[[ INPUT FOR THIS TASK, beginning ]]

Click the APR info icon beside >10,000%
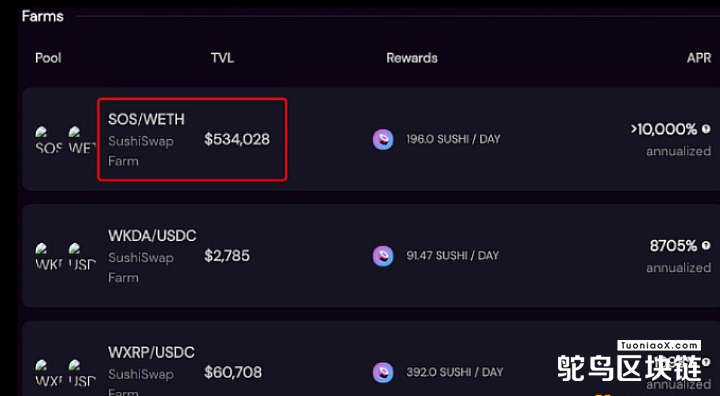The image size is (720, 396). (706, 129)
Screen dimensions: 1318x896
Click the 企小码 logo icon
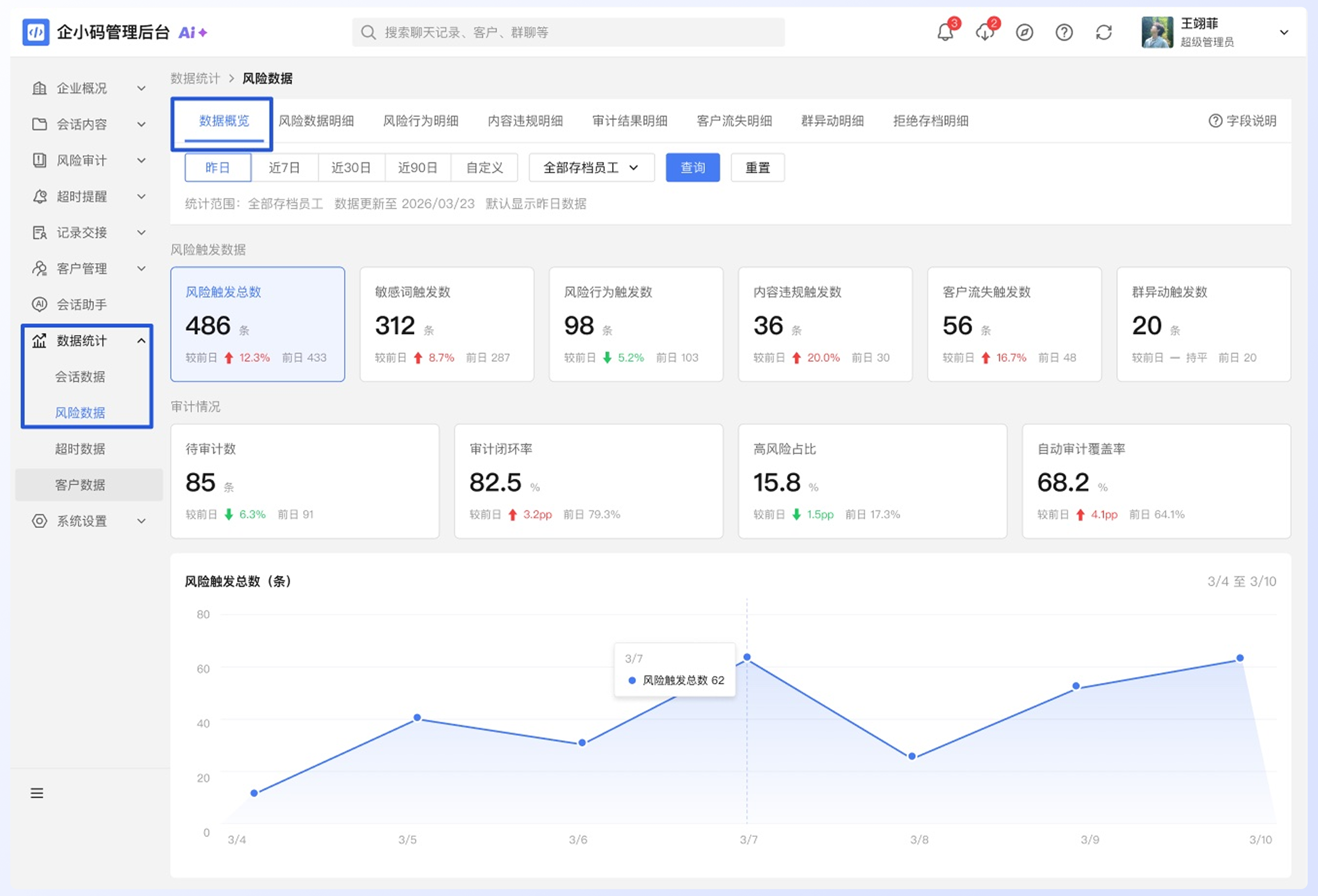coord(36,32)
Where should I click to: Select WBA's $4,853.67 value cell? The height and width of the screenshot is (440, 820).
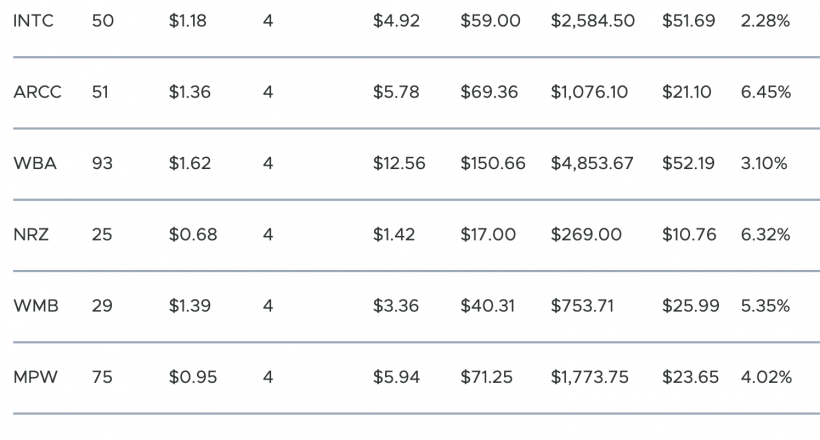[x=592, y=163]
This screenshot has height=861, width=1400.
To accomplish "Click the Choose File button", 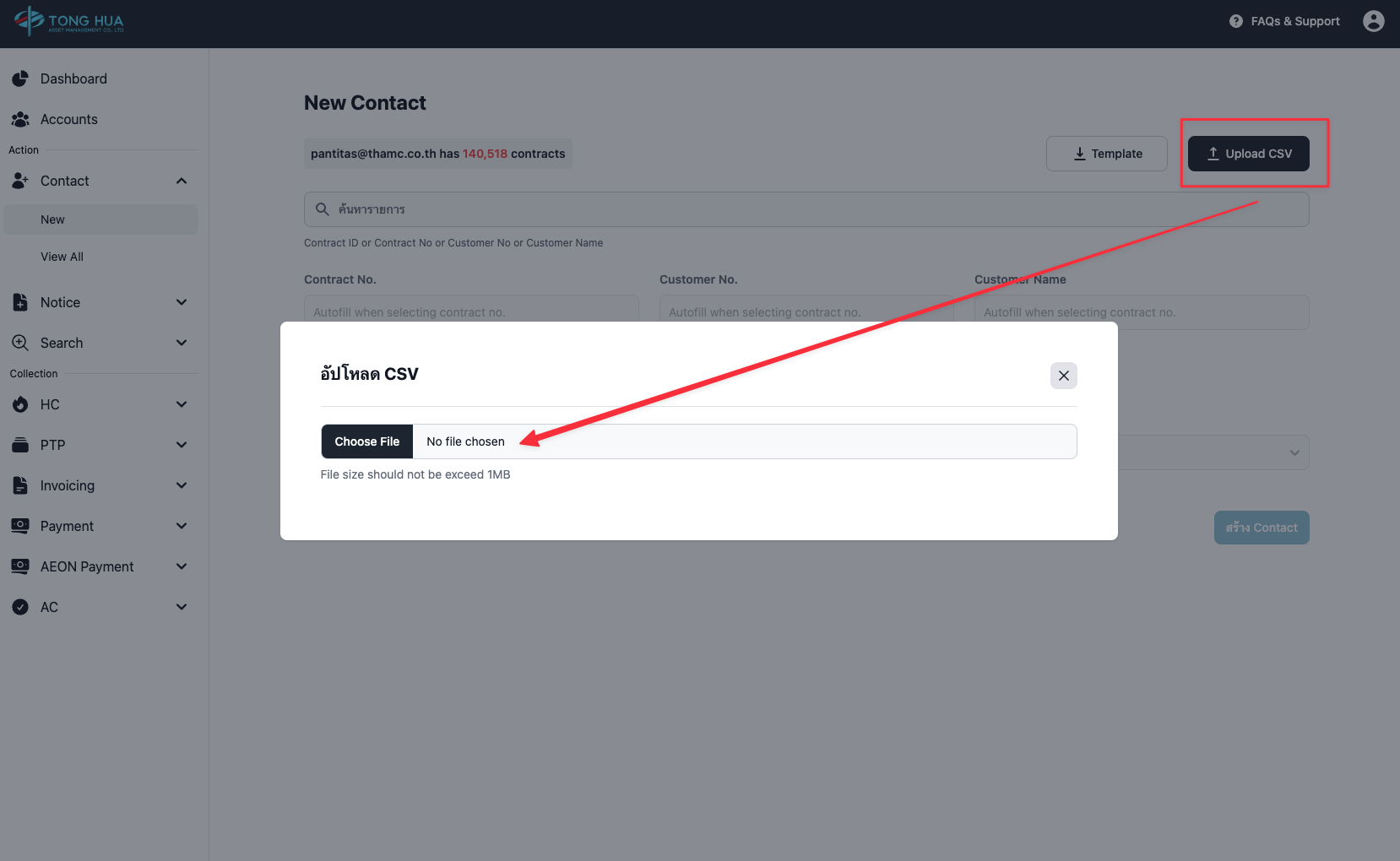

[[ INPUT FOR THIS TASK, end ]]

§ **THE PROBLEM**: Quote all the lines above exactly as given. Do not include the pictures.

§ **SOLUTION**:
Click the APR info icon beside >10,000%
The image size is (720, 396). (706, 129)
Screen dimensions: 1318x896
Click the 企小码 logo icon
coord(36,32)
Where should I click to: Select WBA's $4,853.67 value cell? The height and width of the screenshot is (440, 820).
[x=592, y=163]
This screenshot has height=861, width=1400.
To accomplish "Click the Choose File button", 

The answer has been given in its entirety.